Data analysis is defined as a process of cleaning, transforming, and modeling data to discover useful information for business decision-making. The purpose of Data Analysis is to extract useful information from data and make decisions based upon the data analysis.
If your business is not growing, then you have to look back and acknowledge your mistakes and make a plan again without repeating those mistakes. And even if your business is growing, then you have to look forward to making the business grow more. All you need to do is analyze your business data and business processes.
The Data Analysis Process is nothing but gathering information by using a proper application or tool which allows you to explore the data and find a pattern in it. Based on that information and data, you can make decisions, or you can get ultimate conclusions.
Data Analysis consists of the following phases:
1. Data Requirement Gathering
2. Data Collection
3. Data Cleaning
4. Data Analysis
5. Data Interpretation
6. Data Visualization
There are several types of Data Analysis techniques that exist based on business and technology.
However, the major Data Analysis methods are:
1. Text Analysis: Text Analysis is also referred to as Data Mining. It is one of the methods of data analysis to discover a pattern in large data sets using databases or data mining tools. It is used to transform raw data into business information. Business Intelligence tools are present in the market which are used to make strategic business decisions. Overall it offers a way to extract and examine data and derive patterns and finally interpretation of the data.

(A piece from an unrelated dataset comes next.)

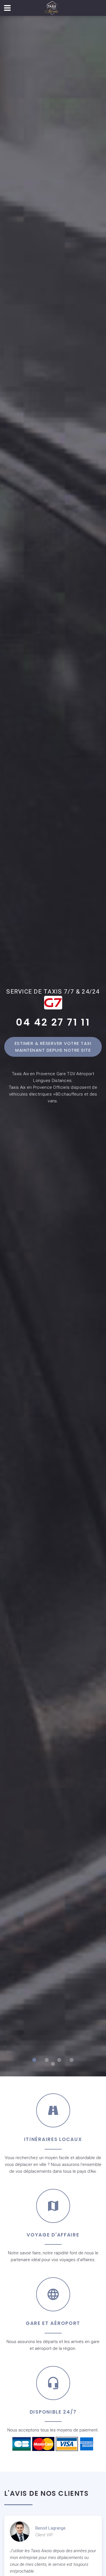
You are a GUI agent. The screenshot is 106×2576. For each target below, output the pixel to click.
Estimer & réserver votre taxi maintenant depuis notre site (54, 1046)
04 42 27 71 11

2. Diagnostic Analysis: Diagnostic Analysis shows "Why did it happen?" by finding the cause from the insight found in
3. Statistical Analysis. Statistical Analysis shows "What happen?" by using past data in the form of dashboards. Statistical Analysis includes collection, analysis, interpretation, presentation, and modeling of data. It analysis a set of data or a sample of data.
4. Predictive Analysis : Predictive Analysis: This Analysis makes predictions about future outcomes based on current or past data. Forecasting is just an estimate. Its accuracy is based on how much detailed information you have and how much you dig into it.
5. Prescriptive Analysis: Prescriptive Analysis combines the insight from all previous Analysis to determine which action to take in a current problem or decision. Most data-driven companies are utilizing Prescriptive Analysis because predictive and descriptive Analysis is not enough to improve data performance. Based on current situations and problems, they analyze the data and make decisions.